CONSIGNE DE TRAVAIL 1:
D'après l'extrait de page, à quel pôle les avocats du collectif de familles demandent-ils de confier l'affaire ?
CONSIGNE DE TRAVAIL 2:
Reproduisez à l'identique un passage de l'extrait de page, en commençant aux mots « Ce X signifie » et en vous arrêtant après « de la pandémie. ».

EXTRAIT DE PAGE:
☆ ☆ ☆ ☆ ☆ ☆ ☆

Les 10 000 morts dus à la COVID-19 dans les EHPAD ont suscité de nombreux articles mettant en cause les pouvoirs publics et les directions d’établissements ; une plainte contre X fut déposée par un collectif de familles, leurs avocats demandant que cette affaire nationale soit traitée par le pôle Santé publique de Marseille (comme les affaires du Médiator et du Levothyrox).
Ce X signifie qu’il va falloir identifier les présumés responsables.
Le premier d’entre eux est un virus : le traiter suppose de recourir à un traitement adéquat, inexistant à ce jour. S’y ajoutent des mesures de protection difficiles à appliquer, un confinement qui regroupe les personnes contaminées avec les autres, l’absence de masques de protection qui dans certains établissements ne sont arrivés qu’après la livraison des housses mortuaires, la relative pénurie de personnel en raison de la maladie, de la garde obligatoire des enfants à la maison et d’un quota de personnels d’accompagnement déjà faible en amont de la pandémie.
Certains messages publicitaires comme l’incitation à souscrire un contrat obsèques et en assumer les frais rappellent qu’on doit se préoccuper de ne pas être une charge. D’autres déclarations sont plus explicites : le philosophe Comte-Sponville (interview France-Inter, 22 avril 2020), énonce : « je me demande ce que c’est cette société qui est en train de faire de ses vieux une priorité » relevant ainsi, outre un curieux cynisme de sa part, que ceux que nos dirigeants nomment avec un paternalisme affecté « nos anciens » ou « nos ainés » ne sont justement pas une priorité.

☆ ☆ ☆ ☆ ☆ ☆ ☆

DONNÉES SOURCES:
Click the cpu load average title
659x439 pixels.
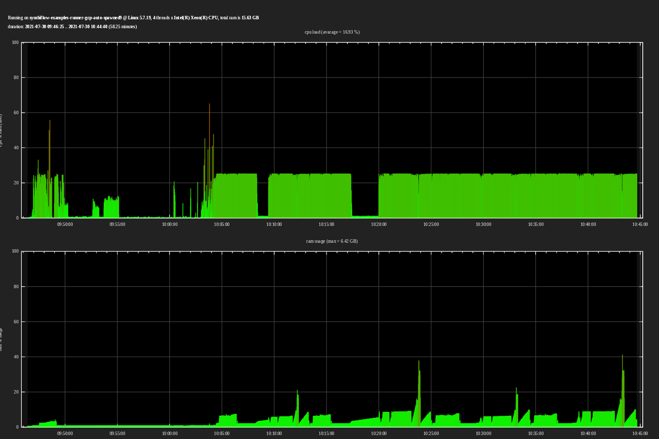(331, 32)
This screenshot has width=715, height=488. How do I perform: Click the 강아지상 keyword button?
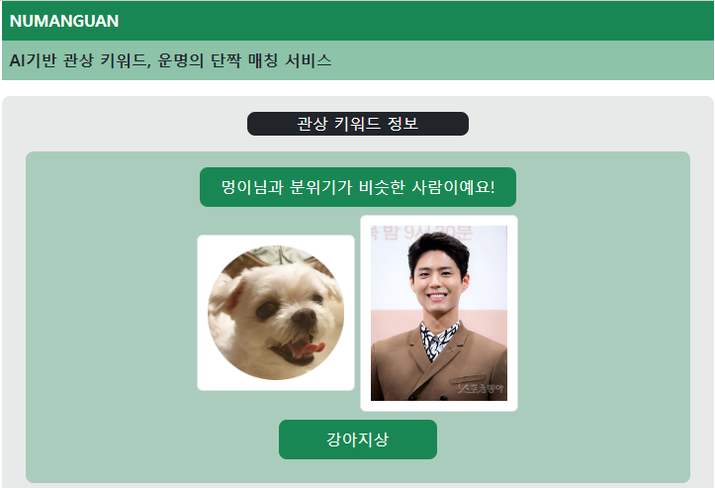pos(358,439)
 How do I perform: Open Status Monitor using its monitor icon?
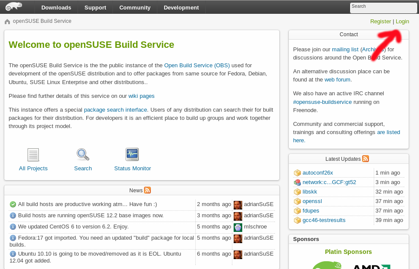(x=132, y=154)
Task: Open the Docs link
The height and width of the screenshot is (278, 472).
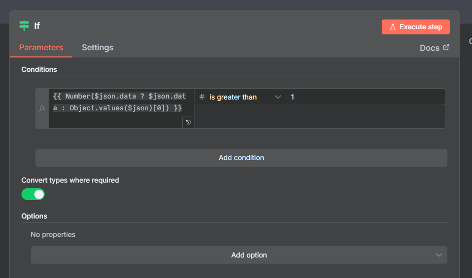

☆ ☆ ☆ ☆ ☆ ☆ ☆

RÉPONSE 1:
Au pôle Santé publique de Marseille.

RÉPONSE 2:
Ce X signifie qu’il va falloir identifier les présumés responsables.
Le premier d’entre eux est un virus : le traiter suppose de recourir à un traitement adéquat, inexistant à ce jour. S’y ajoutent des mesures de protection difficiles à appliquer, un confinement qui regroupe les personnes contaminées avec les autres, l’absence de masques de protection qui dans certains établissements ne sont arrivés qu’après la livraison des housses mortuaires, la relative pénurie de personnel en raison de la maladie, de la garde obligatoire des enfants à la maison et d’un quota de personnels d’accompagnement déjà faible en amont de la pandémie.